Oprac.: Karolina Kopeć
Dla gitarzysty sprawne ręce są absolutnie niezbędne. W latach 80., kiedy Jan Borysewicz przeciął ścięgno w kciuku prawej ręki, zdał sobie sprawę, że jego przyszłość jako muzyka jest zagrożona. W swojej autobiografii lider Lady Pank szczegółowo opisał trudną walkę, jaką musiał stoczyć, aby mimo kontuzji móc dalej grać na gitarze.
Jan Borysewicz to polski gitarzysta, wokalista, kompozytor i autor tekstów. Urodził się 17 kwietnia 1955 roku we Wrocławiu. Jest najbardziej znany jako lider i współzałożyciel legendarnego zespołu rockowego Lady Pank, który powstał w 1981 roku.

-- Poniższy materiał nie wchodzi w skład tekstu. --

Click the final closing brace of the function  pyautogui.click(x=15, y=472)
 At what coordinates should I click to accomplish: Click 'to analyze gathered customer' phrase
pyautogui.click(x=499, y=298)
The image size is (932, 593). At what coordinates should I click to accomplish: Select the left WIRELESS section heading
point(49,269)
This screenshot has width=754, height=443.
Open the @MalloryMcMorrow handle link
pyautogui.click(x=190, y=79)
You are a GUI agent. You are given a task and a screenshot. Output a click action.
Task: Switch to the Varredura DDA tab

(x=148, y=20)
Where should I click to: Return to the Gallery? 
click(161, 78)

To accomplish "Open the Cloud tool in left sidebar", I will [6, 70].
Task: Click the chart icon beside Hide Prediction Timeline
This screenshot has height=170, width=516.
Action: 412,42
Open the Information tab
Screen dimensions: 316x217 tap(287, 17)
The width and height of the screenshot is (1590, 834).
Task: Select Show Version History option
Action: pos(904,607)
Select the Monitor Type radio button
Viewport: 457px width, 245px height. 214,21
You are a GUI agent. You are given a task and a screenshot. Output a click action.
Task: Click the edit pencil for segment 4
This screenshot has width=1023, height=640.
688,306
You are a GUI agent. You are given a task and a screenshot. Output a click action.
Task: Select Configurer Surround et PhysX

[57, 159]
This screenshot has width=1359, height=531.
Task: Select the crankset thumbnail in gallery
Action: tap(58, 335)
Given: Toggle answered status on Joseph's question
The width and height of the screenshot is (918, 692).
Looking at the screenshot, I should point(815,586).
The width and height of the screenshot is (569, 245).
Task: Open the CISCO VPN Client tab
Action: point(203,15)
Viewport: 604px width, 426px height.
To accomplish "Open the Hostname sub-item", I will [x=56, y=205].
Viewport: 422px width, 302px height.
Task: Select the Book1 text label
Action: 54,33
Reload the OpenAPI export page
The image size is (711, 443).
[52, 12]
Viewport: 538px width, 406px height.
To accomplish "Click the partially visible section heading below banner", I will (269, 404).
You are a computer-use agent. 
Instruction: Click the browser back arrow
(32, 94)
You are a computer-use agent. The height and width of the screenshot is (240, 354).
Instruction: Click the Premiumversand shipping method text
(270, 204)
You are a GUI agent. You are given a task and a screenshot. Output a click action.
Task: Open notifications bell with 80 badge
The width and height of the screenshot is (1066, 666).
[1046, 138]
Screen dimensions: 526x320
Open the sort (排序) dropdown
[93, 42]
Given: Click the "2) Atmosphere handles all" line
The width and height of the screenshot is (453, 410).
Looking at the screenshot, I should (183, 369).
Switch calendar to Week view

Jan Borysewicz: dramatyczne wydarzenia we Wrocławiu
Podczas pobytu we wrocławskim hotelu, Borysewicz pokłócił się z partnerką Honoratą. W wyniku gwałtownej reakcji ścisnął szklany kieliszek, który pękł, uszkadzając ścięgno w jego prawym kciuku. Muzyk myślał początkowo, że to tylko drobne skaleczenie, które szybko się zagoi. Na koncertach bandażował kciuk bandanką, a że grał bez kostki, nie stanowiło to dla niego dużego problemu.
Jednak tydzień później, po wizycie u lekarza i prześwietleniu, okazało się, że ścięgno "uciekło". By je naprawić, konieczne było pobranie kawałka żyłki z palca stopy i uzupełnienie ubytku w dłoni. Lekarze przewidywali, że po operacji i półrocznej rehabilitacji, Borysewicz odzyska jedynie trzydzieści procent sprawności. Dodatkowo, ścięgno mogło ponownie się przemieścić, co groziło poważnymi komplikacjami zdrowotnymi. Z tego powodu gitarzysta zdecydował, że nie podda się operacji.
Innowacyjne podejście do gry na gitarze
Podczas rehabilitacji Borysewicz opracował metodę, która pozwalała mu grać mimo urazu. Grał wyłącznie lewą ręką, chowając prawą za plecami lub w spodnie. Dzięki wzmacniaczowi i intensywnym ćwiczeniom jego lewa ręka stała się niezwykle sprawna. Po powrocie do gry obiema rękami potrafił grać trzy dźwięki trzema palcami i dziesięć dźwięków stukając w gryf.
Choć kciuk nadal czasami sprawia mu ból, szczególnie przy zmianie pogody, i wymaga specjalnego masażu, Borysewicz nie ma problemów z graniem. Wyspecjalizował się w trzech technikach: grze kostką, wszystkimi palcami oraz dwoma palcami razem, używając opuszka i paznokcia. Muzyk tak bardzo kocha gitarę, że każdego ranka, zaraz po przebudzeniu, wchodzi do swojego domowego studia, aby przywitać się z instrumentem i zagrać kilka dźwięków.